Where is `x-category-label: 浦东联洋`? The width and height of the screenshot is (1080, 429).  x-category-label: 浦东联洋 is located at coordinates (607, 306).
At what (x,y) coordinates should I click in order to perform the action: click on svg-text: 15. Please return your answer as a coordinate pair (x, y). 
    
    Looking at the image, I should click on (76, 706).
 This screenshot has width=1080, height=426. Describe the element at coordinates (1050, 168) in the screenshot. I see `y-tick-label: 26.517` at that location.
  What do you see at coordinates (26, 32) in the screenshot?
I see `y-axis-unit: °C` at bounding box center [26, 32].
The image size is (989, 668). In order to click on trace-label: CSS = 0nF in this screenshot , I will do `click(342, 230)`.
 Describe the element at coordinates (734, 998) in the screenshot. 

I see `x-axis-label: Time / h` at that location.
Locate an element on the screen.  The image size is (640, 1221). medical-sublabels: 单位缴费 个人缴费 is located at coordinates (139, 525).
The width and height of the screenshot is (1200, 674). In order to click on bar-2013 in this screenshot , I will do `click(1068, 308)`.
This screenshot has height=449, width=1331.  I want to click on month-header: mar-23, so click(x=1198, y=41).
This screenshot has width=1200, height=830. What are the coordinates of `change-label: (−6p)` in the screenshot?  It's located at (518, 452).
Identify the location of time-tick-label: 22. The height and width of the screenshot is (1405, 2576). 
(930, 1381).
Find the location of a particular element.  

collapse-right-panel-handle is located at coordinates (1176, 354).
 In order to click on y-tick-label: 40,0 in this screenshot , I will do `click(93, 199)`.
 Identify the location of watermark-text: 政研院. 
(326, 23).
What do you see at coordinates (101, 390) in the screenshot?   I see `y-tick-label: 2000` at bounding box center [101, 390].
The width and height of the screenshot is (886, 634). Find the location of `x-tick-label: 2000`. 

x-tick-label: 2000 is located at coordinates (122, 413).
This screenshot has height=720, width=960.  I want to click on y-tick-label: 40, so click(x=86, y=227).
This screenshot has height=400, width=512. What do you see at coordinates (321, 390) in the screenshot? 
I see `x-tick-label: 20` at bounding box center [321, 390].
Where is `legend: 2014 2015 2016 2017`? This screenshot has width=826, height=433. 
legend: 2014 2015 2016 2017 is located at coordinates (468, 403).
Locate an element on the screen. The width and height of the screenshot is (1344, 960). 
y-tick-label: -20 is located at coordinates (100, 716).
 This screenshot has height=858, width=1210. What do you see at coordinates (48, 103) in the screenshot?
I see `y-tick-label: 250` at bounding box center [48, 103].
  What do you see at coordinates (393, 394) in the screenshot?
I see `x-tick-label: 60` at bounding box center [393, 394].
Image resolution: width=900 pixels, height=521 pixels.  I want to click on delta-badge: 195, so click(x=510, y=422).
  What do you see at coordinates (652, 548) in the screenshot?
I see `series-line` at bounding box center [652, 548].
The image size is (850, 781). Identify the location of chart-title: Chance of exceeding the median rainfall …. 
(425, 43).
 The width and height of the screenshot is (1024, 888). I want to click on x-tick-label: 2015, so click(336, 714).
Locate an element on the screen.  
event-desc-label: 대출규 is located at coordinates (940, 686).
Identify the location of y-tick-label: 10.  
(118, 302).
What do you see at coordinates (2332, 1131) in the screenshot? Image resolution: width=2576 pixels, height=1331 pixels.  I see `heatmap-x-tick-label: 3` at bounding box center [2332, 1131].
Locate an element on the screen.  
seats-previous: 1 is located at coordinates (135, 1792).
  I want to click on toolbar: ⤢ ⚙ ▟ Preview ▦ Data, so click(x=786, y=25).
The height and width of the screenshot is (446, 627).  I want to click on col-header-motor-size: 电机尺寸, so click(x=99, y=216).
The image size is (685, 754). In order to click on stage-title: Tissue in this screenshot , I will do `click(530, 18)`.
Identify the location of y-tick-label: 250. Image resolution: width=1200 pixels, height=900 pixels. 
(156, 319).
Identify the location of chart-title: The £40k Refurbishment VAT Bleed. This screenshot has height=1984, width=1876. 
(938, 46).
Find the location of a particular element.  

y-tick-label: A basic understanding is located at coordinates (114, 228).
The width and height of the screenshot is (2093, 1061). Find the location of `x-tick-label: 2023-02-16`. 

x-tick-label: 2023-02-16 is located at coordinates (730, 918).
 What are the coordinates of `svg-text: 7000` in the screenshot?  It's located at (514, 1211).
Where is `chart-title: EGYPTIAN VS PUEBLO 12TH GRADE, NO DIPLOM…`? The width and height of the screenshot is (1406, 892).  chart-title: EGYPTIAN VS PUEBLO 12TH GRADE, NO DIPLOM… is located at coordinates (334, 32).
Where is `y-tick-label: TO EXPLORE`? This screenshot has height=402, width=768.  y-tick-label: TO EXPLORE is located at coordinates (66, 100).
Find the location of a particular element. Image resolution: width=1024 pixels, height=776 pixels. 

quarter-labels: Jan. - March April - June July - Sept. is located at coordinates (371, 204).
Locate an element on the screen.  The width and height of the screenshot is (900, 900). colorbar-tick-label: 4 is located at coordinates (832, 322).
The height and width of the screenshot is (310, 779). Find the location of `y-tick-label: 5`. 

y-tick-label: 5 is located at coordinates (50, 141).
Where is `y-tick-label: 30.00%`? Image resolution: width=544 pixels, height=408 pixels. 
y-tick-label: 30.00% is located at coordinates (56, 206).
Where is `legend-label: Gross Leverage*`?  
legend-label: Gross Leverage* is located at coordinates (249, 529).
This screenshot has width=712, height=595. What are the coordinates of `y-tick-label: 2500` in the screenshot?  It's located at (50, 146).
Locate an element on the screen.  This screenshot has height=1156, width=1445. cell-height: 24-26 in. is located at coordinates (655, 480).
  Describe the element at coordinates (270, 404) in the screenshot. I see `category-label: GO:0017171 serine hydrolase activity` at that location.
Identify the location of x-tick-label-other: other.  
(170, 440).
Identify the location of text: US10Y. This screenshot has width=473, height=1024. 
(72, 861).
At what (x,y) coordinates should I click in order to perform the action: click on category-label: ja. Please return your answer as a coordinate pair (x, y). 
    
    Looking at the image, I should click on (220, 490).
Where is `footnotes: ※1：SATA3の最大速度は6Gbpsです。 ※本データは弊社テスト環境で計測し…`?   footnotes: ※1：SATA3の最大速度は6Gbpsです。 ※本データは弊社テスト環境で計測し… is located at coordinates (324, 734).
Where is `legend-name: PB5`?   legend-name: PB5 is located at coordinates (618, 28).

☆ ☆ ☆ ☆ ☆ ☆ ☆

_What is expected:_ Find each line in the records above that contains the string "header" and copy those lines.

_Exercise output:_
This screenshot has height=449, width=1331.  I want to click on month-header: mar-23, so click(x=1198, y=41).
The height and width of the screenshot is (446, 627).  I want to click on col-header-motor-size: 电机尺寸, so click(x=99, y=216).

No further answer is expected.